# DIRECTIVE 1
Arrange the entries as a Markdown table with the columns Row and Line, starting with the line that contains "Screen dimensions: 1082x731" and going on through the line that contains "(x=1296, y=435)". Number each row and leave out blank lines.

# PAGE EXCERPT
═══
Jenn Wasner (Wye Oak, Flock of Dimes) had this to say about Songs About People the Artist Hasn't Met Yet—start with Katie Harkin and Shamir's thoughts, and check back for more throughout this week.

This brings to mind a Neil Young SAPTPHMY: “Lookin' for a Love” from Zuma. I’ve always both loved and been a bit unsettled by this one. Upon first listen, it’s simple and, if you don’t think too hard about it, seems openhearted and sweet. But after repeat listens, the certainty and specificity our boy Neil has about his newfound paramour starts to feel a bit creepy. They’re going to meet on a beach, and she’ll be “nothing like [he] pictured her to be,” and things will be really great! Until probably he starts acting like an asshole, because he’s a moody artist, etc. I’m all for self-awareness and recognition of patterns, but let’s take some responsibility here: If this scenario is going to play out (and likely it will), it won’t be the result of some universal omnipotent narrator pulling the strings. It’ll be because of his own purposeful actions.

We build our lives for ourselves—they are founded upon a series of choices that, if we are successful enough at self-deception, we can avoid ever having to reckon with. And I get it—it’s very tempting to believe that the narrative we’re spinning doesn’t exist, that instead we owe our lives to the magical unspooling of fate.

A good SAPTPHMY speaks nothing of real love—the kind that is unburdened by the needs and desires we project onto flesh-and-blood human beings, with inner lives and purposes of their own to fulfill. But the romantic type—those particularly prone to having heartstrings pulled by this particular mix of loneliness and certainty—is especially vulnerable to this fallacy. Or at least that’s what I’ve heard. Definitely not speaking from personal experience!

Tom Fleming of Wild Beasts had this to say about Songs About People the Artist Hasn't Met Yet—start with Katie Harkin, Jenn Wasner, Shamir's thoughts, and check back for more throughout this week.

This makes me wonder about who the "I" and the "you" in love songs are. There's this push/pull of speaking to EVERYONE WHO HAS EVER BEEN IN LOVE and giving just enough particulars to be believable in putting over the song.
═══
# SOURCE RECORDS
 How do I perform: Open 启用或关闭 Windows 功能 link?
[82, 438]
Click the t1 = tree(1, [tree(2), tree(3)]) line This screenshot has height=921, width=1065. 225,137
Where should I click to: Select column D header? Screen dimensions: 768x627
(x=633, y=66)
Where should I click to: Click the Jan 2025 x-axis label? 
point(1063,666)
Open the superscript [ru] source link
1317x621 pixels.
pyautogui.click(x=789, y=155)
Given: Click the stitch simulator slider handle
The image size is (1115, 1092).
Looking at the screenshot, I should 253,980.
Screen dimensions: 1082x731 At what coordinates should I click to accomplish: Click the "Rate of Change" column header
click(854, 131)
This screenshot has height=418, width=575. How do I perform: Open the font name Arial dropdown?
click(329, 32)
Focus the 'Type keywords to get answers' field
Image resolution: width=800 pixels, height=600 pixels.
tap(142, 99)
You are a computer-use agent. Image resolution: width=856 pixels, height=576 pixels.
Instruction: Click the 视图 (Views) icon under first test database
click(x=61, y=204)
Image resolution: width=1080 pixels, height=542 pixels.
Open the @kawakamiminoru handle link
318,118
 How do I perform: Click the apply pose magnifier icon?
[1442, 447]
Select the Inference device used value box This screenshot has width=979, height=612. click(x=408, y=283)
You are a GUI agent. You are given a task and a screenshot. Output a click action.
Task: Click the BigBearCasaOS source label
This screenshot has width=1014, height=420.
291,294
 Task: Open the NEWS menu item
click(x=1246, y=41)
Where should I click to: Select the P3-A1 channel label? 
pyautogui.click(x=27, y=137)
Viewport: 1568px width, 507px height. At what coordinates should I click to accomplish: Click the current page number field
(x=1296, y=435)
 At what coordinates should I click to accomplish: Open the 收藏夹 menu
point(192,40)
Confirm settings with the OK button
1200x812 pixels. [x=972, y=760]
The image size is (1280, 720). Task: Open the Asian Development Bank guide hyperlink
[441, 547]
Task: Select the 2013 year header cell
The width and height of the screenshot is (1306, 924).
═══
# DIRECTIVE 2
From the page excerpt on songs about people the artist hasn't met yet, write out the part starting with "This brings to" and going on through "own purposeful actions.", but put "boardwalk" in place of "beach".

# WRITTEN RESPONSE 1
| Row | Line |
|---|---|
| 1 | Screen dimensions: 1082x731 At what coordinates should I click to accomplish: Click the "Rate of Change" column header |
| 2 | click(854, 131) |
| 3 | This screenshot has height=418, width=575. How do I perform: Open the font name Arial dropdown? |
| 4 | click(329, 32) |
| 5 | Focus the 'Type keywords to get answers' field |
| 6 | Image resolution: width=800 pixels, height=600 pixels. |
| 7 | tap(142, 99) |
| 8 | You are a computer-use agent. Image resolution: width=856 pixels, height=576 pixels. |
| 9 | Instruction: Click the 视图 (Views) icon under first test database |
| 10 | click(x=61, y=204) |
| 11 | Image resolution: width=1080 pixels, height=542 pixels. |
| 12 | Open the @kawakamiminoru handle link |
| 13 | 318,118 |
| 14 |  How do I perform: Click the apply pose magnifier icon? |
| 15 | [1442, 447] |
| 16 | Select the Inference device used value box This screenshot has width=979, height=612. click(x=408, y=283) |
| 17 | You are a GUI agent. You are given a task and a screenshot. Output a click action. |
| 18 | Task: Click the BigBearCasaOS source label |
| 19 | This screenshot has width=1014, height=420. |
| 20 | 291,294 |
| 21 |  Task: Open the NEWS menu item |
| 22 | click(x=1246, y=41) |
| 23 | Where should I click to: Select the P3-A1 channel label?  |
| 24 | pyautogui.click(x=27, y=137) |
| 25 | Viewport: 1568px width, 507px height. At what coordinates should I click to accomplish: Click the current page number field |
| 26 | (x=1296, y=435) |

# WRITTEN RESPONSE 2
This brings to mind a Neil Young SAPTPHMY: “Lookin' for a Love” from Zuma. I’ve always both loved and been a bit unsettled by this one. Upon first listen, it’s simple and, if you don’t think too hard about it, seems openhearted and sweet. But after repeat listens, the certainty and specificity our boy Neil has about his newfound paramour starts to feel a bit creepy. They’re going to meet on a boardwalk, and she’ll be “nothing like [he] pictured her to be,” and things will be really great! Until probably he starts acting like an asshole, because he’s a moody artist, etc. I’m all for self-awareness and recognition of patterns, but let’s take some responsibility here: If this scenario is going to play out (and likely it will), it won’t be the result of some universal omnipotent narrator pulling the strings. It’ll be because of his own purposeful actions.